The argument of the defendant that the act of 1894 was merely intended to provide a fixed, specified, designated person to be served, instead of the class enumerated in the act of 1865, is, in my view, without foundation to support it, and is directly in the face of the history of the subject-matter, and of the decisions and legislation with respect thereto. The courts, in cases where similar statutory conditions existed, have held that the two statutes coexist, and that one is not exclusive of the other. Howard v. Prudential Ins. Co., 1 App. Div. 135, 37 N. Y. Supp. 832; Silver v. Western Assurance Co., 3 App. Div. 572, 38 N. Y. Supp. 335; Green v. Equitable Mut. Life & Endowment Ass'n, 105 Iowa, 628, 75 N. W. 635; Mutual Reserve Fund Life Ass'n v. Cleveland Woolen Mills, 27 C. C. A. 212, 82 Fed. 508, 54 U. S. App. 290; Conn. Mut. Life Ins. Co. v. Spratley, 99 Tenn. 322, 42 S. W. 145, 44 L. R. A. 442, affirmed in 172 U. S. 602, 19 Sup. Ct. 308, 43 L. Ed. 569; Henrietta Mining & Milling Co. v. Johnson, 173 U. S. 221, 19 Sup. Ct. 402, 43 L. Ed. 675.
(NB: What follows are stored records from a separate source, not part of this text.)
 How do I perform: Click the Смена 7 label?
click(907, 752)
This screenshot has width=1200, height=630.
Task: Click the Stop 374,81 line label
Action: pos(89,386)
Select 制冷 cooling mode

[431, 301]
The defendant seeks to impugn the validity of the act of 1894 because its language is so broad that under it a citizen of another state could come here after the foreign corporation had ceased to do business here, and could sue such foreign corporation here upon a cause of action arising elsewhere, and serve its designated agent. I do not think that this argument has any weight in determining the question now under consideration. Such a Juncture as would arise if the facts were as stated in the supposititious case would call for a construction of the act. It might then be necessary to restrict its application within limits narrower than its language. It may be that our courts would not have jurisdiction over a foreign corporation, after it had ceased to do business in this state, upon a cause of action arising elsewhere, and therefore could not, of course, enforce jurisdiction by service of process upon the designated agent of the foreign corporation. But this does not lessen in any way the right, found to exist in our courts under this act, to enforce jurisdiction over a foreign corporation upon a cause of action arising within this state by service of process upon its designated agent herein. If the language of the act is, as it admittedly is, broad enough to cover the case in hand, the fact that it is still broader cannot unfavorably affect the case that is within its terms.

I therefore conclude that the statute applies to the case at bar, and that for this cause of action, which arose in New Jersey while the defendant corporation was transacting business here under a license obtained under the statute, the court can enforce its jurisdiction by process served upon the designated agent of the defendant corporation, whether the corporation is actually engaged in business here at the time of service or not.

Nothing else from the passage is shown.